|Jerônimo Medina Madruga|
|Home:||Pelotas, Rio Grande do Sul, BR|
|IRC channels:||#fedora-ambassadors (and others)|
Who is Jerônimo?
Born in 1986, Jerônimo Medina Madruga is a proud Brazillian and a shy nerd, who fell in love with computers in a time where windows 3.11, floppy disks and creative labs multimedia kit were still "groovy". As the time passes by, he started to get more and more interested in some emerging topics, like "Open Source", "Free Software" and "GNU/Linux". As he read more about this, he saw that those guys who adore the Tux were actually quite cool guys to hangout with.
After learning some tricks in the command line and getting some experience from distrohopping quite often, he began preaching about the advantages of openning your code and the nirvana provided by the WTFPL. Although being a zealot of the "Stallman way of programming", he doesn't hold a grudge against Bill Gates or Steve Jobs, seing both of then as smart guys on their respective fields.
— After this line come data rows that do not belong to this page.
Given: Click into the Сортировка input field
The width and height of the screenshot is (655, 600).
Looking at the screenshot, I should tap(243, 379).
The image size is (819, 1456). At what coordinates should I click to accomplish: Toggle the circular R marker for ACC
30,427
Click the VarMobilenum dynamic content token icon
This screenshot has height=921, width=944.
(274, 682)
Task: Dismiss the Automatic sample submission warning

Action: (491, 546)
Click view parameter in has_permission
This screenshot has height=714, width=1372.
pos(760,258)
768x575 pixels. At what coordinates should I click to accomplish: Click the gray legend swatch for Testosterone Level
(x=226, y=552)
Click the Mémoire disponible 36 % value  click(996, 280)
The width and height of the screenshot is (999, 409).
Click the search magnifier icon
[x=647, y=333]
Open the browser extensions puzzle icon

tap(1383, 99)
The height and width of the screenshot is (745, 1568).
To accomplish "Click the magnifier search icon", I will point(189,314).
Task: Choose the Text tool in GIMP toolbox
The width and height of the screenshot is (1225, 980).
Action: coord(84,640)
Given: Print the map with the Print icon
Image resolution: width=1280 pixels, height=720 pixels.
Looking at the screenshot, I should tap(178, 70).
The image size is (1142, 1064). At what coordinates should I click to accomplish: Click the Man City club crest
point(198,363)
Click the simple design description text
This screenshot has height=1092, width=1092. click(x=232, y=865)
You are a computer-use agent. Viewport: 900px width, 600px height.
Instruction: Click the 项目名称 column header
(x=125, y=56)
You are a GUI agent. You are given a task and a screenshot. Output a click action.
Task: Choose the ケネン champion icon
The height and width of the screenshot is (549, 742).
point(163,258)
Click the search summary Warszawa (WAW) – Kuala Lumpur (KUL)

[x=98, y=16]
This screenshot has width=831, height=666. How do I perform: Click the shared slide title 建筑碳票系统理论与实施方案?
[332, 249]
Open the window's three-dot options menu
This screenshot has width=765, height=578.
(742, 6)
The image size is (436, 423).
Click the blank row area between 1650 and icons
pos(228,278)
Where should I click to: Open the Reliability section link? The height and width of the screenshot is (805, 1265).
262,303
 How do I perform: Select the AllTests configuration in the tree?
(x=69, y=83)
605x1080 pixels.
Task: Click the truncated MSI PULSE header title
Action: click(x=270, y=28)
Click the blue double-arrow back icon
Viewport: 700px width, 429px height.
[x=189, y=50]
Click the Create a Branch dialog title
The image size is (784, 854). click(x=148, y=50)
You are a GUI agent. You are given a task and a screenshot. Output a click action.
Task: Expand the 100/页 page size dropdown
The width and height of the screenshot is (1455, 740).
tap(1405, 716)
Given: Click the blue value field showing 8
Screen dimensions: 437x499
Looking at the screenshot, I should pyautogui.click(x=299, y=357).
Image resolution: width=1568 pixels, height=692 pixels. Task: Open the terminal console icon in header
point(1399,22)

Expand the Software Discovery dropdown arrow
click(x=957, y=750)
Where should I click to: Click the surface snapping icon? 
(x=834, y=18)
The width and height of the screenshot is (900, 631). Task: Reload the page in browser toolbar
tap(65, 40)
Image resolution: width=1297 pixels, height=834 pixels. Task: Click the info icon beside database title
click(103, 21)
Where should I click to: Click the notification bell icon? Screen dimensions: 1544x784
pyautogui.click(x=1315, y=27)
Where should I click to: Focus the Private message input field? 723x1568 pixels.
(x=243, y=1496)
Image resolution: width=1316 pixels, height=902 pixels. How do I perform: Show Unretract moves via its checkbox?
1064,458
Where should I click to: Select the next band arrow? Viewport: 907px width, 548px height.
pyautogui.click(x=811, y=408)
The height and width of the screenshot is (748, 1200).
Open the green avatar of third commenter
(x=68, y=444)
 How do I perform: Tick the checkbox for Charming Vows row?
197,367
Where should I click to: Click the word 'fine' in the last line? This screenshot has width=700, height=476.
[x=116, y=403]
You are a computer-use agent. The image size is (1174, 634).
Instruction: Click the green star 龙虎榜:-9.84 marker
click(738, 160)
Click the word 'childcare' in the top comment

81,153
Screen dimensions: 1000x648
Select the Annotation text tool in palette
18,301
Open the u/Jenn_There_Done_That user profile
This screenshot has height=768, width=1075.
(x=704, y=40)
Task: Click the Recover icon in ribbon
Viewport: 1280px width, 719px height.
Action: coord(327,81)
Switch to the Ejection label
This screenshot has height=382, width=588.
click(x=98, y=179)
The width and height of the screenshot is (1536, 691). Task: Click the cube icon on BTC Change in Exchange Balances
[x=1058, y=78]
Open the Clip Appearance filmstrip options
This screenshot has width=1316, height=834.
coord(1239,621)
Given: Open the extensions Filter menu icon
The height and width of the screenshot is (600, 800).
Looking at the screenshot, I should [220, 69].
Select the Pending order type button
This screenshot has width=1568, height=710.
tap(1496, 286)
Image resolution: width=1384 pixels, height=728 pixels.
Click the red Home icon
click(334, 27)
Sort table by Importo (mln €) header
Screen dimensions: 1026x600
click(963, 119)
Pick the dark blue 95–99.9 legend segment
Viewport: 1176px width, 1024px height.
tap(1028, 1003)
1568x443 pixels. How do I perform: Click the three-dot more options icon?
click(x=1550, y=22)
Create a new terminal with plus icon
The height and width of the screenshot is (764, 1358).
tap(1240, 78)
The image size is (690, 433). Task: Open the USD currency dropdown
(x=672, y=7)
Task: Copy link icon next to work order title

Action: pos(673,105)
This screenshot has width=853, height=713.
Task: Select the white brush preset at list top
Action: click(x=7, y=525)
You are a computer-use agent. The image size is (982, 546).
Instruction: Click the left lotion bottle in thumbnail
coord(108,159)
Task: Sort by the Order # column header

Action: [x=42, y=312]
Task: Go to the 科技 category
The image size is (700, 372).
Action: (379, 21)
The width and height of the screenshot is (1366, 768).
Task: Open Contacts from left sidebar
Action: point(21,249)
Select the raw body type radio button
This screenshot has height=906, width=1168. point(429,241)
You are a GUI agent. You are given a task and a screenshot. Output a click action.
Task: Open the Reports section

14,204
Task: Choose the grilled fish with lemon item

Jerônimo also flirted sometime with the *BSD side of the force, but always feel that there is something missing on the desktop front, as much as he loves the port system, secure standards and a pretty decent documentation.
What are you doing nowadays?
Most of my work during the day is related to the technical support of moodle installations of UFPel. At my spare time, I spent most of my productive time learning about Python, HTML 5 and Moodle, lecturing in events like HackThursday or participating in FLOSS discussions at TcheLinux.
Where can I find some of your lectures?
It's somewhat scattered around the web, like:
Why did you choose Fedora?
After "distrohopping" for quite some time, I decided to search for a project to make a contribution that was deeper than 1 hour lectures about some tools or free software philosophy. Althought I have been a Debian (or Debian derivated distro) user most of my open source life, I was quite amazed when I learned the philosophy behind Fedora, the amazing 4 F's. As I searched more material and learned more about the distribution, I saw it fitted my needs of being cutting edge and open source at the same time, so now it's time to sit down and contribute.
What are your goals within the project?
- Show beginners that Fedora isn't any seven headed monster.
- Code more often to help more people.
- Show how the 4 F's can make all the difference.
- Get aquainted to the workflow of contributing to a large group.